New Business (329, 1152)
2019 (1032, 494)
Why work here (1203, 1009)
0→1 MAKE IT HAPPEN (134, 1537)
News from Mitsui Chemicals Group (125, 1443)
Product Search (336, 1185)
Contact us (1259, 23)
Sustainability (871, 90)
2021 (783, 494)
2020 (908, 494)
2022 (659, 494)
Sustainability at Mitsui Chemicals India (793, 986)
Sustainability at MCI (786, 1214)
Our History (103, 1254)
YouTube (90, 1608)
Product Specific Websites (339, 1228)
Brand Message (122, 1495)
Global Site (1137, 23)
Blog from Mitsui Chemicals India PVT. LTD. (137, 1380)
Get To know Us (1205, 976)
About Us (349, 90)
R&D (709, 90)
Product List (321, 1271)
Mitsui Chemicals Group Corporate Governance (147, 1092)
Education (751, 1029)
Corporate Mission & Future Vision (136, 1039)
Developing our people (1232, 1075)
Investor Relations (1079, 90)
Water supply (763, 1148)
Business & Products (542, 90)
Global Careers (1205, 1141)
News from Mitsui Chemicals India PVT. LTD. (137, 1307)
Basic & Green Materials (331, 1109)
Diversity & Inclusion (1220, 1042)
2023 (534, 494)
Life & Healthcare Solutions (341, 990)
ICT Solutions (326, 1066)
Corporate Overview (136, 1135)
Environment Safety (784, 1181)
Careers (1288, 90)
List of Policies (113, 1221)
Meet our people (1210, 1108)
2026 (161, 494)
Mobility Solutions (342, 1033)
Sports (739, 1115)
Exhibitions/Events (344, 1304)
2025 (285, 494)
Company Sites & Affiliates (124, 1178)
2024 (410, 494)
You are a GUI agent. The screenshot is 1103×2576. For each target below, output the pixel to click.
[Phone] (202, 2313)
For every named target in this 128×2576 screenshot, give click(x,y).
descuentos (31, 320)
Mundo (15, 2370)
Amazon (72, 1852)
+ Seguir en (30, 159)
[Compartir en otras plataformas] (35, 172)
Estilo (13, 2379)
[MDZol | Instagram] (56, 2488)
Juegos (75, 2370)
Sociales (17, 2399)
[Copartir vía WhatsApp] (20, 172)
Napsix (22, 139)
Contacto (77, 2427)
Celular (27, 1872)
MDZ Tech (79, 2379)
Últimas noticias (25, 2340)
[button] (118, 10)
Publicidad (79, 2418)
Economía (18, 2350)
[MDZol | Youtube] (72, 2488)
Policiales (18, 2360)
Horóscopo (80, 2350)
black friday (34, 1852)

- Task goal
Would you retype the lines of the data above, from the one holding "Estilo (13, 2379)" through its final line, exactly and without adding any other line?

- Response to this task
Estilo (13, 2379)
[MDZol | Instagram] (56, 2488)
Juegos (75, 2370)
Sociales (17, 2399)
[Copartir vía WhatsApp] (20, 172)
Napsix (22, 139)
Contacto (77, 2427)
Celular (27, 1872)
MDZ Tech (79, 2379)
Últimas noticias (25, 2340)
[button] (118, 10)
Publicidad (79, 2418)
Economía (18, 2350)
[MDZol | Youtube] (72, 2488)
Policiales (18, 2360)
Horóscopo (80, 2350)
black friday (34, 1852)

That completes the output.